I can attach dtb and decompiled dts from one of it, if it can help.



> > > > Index: sys/arch/arm64//arm64/cpu.c
> > > > ===
> > > > RCS file: /cvs/src/sys/arch/arm64/arm64/cpu.c,v
> > > > retrieving revision 1.98
> > > > diff -u -p -r1.98 cpu.c
> > > > --- sys/arch/arm64//arm64/cpu.c   10 Aug 2023 19:29:32 -  
> > > > 1.98
> > > > +++ sys/arch/arm64//arm64/cpu.c   25 Sep 2023 13:24:39 -
> > > > @@ -1096,6 +1096,8 @@ cpu_start_secondary(struct cpu_info *ci,
> > > >  void
> > > >  cpu_boot_secondary(struct cpu_info *ci)
> > > >  {
> > > > + int i;
> > > > +
> > > >   atomic_setbits_int(>ci_flags, CPUF_GO);
> > > >   __asm volatile("dsb sy; sev" ::: "memory");
> > > >
> > > > @@ -1105,8 +1107,16 @@ cpu_boot_secondary(struct cpu_info *ci)
> > > >*/
> > > >   arm_send_ipi(ci, ARM_IPI_NOP);
> > > >
> > > > - while ((ci->ci_flags & CPUF_RUNNING) == 0)
> > > > + for (i = 1000; (!(ci->ci_flags & CPUF_RUNNING)) && i>0;i--) {
> > > >   __asm volatile("wfe");
> > > > + }
> > > > + if (! (ci->ci_flags & CPUF_RUNNING)) {
> > > > + printf("cpu %d failed to start\n", ci->ci_cpuid);
> > > > +#if defined(MPDEBUG) && defined(DDB)
> > > > + printf("dropping into debugger; continue from here to 
> > > > resume boot\n");
> > > > + db_enter();
> > > > +#endif
> > > > + }
> > > >  }
> > > >
> > > >  void
> > > >
> > > >
> >


bober.patched.dts
Description: audio/vnd.dts


bober.patched.dtb
Description: Binary data


Re: [patch] [arm64] cpu.c patch based on amd64 idea, provides more debug for multicore kernel

2023-10-05 Thread Mark Kettenis
> From: S V 
> Date: Thu, 5 Oct 2023 12:58:51 +0300
> 
> чт, 5 окт. 2023 г., 09:59 Mark Kettenis :
> >
> > > Date: Thu,  5 Oct 2023 04:10:10 +
> > > From: Klemens Nanni 
> > >
> > > On Mon, Sep 25, 2023 at 01:33:31PM +, Klemens Nanni wrote:
> > > > On Tue, Jul 25, 2023 at 01:30:43PM +0300, Slava Voronzoff wrote:
> > > > > Hi, pinging and refreshing this patch
> > > > >
> > > > > What it does:
> > > > > allow arm64 cpus to break from the loop of waiting to start core and
> > > > > drop to DDB or OS.
> > > > >
> > > > > Patch based on same concept in amd64 cpu.c
> > > > >
> > > > > Any suggestions?

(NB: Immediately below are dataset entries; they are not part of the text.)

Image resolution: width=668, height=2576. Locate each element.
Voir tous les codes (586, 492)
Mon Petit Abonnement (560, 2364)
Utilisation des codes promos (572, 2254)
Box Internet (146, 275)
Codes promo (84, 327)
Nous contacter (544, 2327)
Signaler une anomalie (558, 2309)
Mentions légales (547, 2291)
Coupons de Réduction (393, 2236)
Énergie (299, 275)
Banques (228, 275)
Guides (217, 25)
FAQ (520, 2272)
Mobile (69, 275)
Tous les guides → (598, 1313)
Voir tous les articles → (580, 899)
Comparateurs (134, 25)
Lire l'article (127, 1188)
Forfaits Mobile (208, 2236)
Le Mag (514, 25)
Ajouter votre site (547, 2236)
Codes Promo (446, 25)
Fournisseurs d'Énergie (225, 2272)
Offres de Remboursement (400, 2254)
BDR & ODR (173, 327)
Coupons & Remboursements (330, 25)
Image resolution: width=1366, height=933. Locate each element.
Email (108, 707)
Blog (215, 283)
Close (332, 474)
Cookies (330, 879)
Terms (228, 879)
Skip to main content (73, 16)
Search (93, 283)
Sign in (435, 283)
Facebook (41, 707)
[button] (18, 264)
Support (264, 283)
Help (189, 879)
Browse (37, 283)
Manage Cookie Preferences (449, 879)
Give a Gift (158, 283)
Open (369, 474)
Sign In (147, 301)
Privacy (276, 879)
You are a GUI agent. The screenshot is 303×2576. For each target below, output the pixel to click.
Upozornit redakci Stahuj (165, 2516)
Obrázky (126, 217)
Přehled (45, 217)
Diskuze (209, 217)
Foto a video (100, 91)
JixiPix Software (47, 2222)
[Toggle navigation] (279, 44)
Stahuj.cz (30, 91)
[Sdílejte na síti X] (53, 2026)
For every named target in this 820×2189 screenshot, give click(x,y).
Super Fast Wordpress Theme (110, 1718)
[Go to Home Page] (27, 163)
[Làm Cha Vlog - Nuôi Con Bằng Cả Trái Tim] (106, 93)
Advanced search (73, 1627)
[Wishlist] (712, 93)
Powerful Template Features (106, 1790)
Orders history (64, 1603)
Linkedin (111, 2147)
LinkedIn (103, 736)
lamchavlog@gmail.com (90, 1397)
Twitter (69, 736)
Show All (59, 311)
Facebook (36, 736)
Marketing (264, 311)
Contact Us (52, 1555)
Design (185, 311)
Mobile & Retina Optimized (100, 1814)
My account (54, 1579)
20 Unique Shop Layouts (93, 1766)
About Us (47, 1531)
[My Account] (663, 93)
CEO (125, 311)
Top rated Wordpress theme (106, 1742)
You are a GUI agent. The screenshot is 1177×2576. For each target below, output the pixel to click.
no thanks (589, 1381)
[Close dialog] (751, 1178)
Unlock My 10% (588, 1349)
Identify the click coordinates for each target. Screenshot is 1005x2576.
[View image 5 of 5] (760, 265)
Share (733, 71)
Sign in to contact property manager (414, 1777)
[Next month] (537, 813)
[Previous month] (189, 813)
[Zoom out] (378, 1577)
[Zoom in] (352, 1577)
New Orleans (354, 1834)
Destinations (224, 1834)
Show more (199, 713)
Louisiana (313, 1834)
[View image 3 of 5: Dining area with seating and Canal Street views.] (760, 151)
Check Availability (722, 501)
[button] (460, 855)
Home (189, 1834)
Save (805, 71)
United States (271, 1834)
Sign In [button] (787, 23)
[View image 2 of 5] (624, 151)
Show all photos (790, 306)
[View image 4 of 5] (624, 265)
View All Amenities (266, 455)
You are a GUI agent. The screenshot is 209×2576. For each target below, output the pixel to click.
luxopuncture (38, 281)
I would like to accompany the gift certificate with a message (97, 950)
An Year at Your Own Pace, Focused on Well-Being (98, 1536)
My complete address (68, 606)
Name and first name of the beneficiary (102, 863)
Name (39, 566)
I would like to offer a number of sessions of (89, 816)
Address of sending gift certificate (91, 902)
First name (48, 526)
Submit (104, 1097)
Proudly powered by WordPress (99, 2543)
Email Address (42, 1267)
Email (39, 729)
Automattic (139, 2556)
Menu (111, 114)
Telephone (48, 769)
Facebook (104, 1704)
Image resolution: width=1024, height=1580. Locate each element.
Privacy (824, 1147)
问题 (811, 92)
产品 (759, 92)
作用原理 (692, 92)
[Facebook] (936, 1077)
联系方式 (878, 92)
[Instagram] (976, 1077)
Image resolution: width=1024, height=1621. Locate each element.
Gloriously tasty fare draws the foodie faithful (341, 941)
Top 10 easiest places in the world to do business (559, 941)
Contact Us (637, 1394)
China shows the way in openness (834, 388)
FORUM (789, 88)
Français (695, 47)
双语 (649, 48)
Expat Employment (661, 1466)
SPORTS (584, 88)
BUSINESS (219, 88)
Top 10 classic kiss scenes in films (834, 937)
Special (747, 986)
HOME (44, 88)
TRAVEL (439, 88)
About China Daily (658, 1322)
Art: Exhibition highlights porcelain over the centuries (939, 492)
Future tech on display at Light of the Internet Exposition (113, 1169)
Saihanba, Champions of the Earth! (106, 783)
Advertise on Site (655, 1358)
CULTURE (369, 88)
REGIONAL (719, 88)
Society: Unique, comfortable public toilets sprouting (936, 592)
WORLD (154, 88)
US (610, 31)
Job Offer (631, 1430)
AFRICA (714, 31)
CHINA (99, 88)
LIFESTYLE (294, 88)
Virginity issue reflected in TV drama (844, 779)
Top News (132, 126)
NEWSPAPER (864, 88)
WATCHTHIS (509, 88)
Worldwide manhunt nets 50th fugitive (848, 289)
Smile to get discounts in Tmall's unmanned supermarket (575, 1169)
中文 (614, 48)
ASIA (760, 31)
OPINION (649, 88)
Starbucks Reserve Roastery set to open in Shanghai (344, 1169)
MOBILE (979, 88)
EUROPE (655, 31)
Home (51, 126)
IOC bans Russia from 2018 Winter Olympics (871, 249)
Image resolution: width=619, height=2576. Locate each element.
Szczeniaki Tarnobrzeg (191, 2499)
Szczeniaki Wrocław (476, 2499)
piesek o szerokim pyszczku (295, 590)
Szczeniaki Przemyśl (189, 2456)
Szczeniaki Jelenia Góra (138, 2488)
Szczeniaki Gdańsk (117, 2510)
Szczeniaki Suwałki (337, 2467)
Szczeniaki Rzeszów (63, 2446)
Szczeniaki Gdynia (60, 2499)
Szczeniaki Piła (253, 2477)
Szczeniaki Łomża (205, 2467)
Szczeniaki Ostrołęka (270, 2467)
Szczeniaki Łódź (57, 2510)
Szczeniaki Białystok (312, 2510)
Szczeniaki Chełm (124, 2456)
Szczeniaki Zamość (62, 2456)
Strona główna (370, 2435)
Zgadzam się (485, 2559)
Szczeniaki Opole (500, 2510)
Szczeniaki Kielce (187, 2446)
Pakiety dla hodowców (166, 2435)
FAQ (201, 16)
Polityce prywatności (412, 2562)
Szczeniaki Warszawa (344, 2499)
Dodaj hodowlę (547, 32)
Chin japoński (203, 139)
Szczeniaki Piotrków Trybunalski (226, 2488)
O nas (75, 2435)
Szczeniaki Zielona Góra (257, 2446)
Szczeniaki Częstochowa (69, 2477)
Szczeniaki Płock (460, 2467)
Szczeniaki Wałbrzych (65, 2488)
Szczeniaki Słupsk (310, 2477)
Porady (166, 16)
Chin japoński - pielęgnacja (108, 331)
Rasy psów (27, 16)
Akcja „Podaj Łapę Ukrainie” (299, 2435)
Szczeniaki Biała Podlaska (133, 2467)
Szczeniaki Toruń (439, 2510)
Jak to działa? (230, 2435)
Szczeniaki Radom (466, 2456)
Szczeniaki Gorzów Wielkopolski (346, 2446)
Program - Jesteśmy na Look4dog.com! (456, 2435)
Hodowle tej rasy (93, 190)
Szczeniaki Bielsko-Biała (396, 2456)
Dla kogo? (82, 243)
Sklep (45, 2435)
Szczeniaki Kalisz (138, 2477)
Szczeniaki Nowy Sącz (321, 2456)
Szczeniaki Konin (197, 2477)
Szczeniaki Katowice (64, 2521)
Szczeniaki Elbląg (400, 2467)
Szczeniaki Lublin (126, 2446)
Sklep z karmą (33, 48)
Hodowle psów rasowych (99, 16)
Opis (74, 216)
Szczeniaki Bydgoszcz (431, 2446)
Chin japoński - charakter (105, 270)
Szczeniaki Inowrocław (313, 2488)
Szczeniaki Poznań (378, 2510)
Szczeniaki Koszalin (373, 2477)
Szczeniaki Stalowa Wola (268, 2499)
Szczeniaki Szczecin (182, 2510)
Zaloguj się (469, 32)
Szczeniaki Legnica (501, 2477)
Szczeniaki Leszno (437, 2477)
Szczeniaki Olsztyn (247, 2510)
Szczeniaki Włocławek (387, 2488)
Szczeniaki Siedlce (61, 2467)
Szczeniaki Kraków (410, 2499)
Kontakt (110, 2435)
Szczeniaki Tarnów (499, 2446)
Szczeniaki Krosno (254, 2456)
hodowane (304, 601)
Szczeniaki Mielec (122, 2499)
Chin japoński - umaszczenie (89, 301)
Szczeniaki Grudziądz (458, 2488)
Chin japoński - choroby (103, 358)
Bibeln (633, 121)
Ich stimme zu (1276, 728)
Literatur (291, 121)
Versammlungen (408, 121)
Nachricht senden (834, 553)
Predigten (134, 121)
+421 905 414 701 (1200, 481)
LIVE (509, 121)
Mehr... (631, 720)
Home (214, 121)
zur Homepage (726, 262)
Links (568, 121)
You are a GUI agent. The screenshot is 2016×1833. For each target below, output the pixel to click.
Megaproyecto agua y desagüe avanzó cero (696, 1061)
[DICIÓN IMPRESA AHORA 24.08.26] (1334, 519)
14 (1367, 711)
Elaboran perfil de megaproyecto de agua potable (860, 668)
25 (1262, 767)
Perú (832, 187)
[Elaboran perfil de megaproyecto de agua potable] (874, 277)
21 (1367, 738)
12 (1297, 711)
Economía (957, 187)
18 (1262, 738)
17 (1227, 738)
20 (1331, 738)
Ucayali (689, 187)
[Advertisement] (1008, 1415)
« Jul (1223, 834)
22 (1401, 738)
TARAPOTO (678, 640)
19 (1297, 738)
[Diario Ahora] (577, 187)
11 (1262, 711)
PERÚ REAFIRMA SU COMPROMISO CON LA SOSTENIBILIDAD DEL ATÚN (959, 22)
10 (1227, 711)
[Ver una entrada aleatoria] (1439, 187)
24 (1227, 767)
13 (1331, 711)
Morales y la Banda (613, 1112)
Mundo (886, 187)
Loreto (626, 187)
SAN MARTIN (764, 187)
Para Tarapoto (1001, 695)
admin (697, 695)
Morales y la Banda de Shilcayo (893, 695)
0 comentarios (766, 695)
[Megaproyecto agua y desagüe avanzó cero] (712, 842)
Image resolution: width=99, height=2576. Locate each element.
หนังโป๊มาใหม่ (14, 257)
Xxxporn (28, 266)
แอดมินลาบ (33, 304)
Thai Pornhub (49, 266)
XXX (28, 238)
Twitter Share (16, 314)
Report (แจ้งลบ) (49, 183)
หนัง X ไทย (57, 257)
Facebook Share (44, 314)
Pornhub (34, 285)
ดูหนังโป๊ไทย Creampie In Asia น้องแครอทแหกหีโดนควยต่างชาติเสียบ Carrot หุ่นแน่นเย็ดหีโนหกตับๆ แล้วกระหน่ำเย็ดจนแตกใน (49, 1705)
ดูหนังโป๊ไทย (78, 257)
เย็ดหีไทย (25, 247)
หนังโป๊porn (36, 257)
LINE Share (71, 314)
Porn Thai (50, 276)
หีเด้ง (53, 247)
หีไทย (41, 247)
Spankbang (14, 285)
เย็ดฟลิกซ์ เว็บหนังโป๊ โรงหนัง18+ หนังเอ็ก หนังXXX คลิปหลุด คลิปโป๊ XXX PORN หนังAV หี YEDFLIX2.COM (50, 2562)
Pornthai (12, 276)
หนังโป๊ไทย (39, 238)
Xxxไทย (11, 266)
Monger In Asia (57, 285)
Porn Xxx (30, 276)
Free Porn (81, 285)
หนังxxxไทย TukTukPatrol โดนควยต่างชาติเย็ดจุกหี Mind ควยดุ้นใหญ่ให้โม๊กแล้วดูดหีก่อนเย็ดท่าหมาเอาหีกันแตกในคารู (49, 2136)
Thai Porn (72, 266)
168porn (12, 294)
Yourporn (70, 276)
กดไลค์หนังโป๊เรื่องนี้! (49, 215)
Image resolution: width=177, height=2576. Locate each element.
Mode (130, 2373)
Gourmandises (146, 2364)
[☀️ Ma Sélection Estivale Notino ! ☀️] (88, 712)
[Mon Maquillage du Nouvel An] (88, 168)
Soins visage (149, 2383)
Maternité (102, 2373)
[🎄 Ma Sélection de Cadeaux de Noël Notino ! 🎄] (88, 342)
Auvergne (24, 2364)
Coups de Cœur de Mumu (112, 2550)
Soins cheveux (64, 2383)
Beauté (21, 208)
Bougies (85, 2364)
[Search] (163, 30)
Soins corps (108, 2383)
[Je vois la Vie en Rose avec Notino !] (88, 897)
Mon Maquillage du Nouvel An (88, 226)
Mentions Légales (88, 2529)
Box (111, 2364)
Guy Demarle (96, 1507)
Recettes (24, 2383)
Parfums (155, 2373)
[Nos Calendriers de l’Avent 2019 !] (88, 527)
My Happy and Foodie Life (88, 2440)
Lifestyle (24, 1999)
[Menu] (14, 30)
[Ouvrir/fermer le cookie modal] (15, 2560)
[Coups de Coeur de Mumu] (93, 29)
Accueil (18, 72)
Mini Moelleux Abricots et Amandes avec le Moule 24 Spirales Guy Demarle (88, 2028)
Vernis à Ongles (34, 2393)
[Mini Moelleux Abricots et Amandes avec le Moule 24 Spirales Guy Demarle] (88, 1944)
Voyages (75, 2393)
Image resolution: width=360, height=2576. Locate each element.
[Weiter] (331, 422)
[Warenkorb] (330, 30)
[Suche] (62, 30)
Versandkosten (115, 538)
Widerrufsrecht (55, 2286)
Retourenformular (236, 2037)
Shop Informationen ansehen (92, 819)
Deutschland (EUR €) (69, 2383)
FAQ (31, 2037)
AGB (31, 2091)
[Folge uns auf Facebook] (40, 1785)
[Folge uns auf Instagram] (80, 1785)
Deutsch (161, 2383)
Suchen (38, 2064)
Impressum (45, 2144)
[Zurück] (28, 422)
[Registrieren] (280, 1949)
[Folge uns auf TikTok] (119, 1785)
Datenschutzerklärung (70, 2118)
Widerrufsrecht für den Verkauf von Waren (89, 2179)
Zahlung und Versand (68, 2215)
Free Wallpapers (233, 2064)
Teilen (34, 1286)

Good to go?
> > > >
> > > > So instead of waiting possibly forever for secondary CPUs to come up,
> > > > you can continue debug the system and/or continue boot with less CPUs.
> > > >
> > > > Apart from the trailing empty line you introduce, the approach does
> > > > match amd64 (down to the for loop lacking a space after semicolon).
> > > >
> > > > That allows making progress on these machines and I don't see a 
> > > > downside,
> > > > so OK kn modulo the empty line.
> > > >
> > > > Any input from our arm64 hackers?
> > > >
> > > > Same diff ten days ago: 
> > > > https://marc.info/?l=openbsd-bugs=169465443200821=2
> > >
> > > Anyone?
> >
> > Really, if those secondary CPUs don't come up, your system is beyond
> > repair.  You need to do some low-level debugging at that point and DDB
> > isn't going to help you.  So no, let's keep this code as simple as we
> > can.
> >
> 
> This cores are starting and working properly,
> but something messes with order
> (maybe related to shared caches per 2 cores cluster, I'm not so
> hardware-good ).
> So 7th core will answer that it booted after 6th core.
> But with 'while' loop we never got to 6th core.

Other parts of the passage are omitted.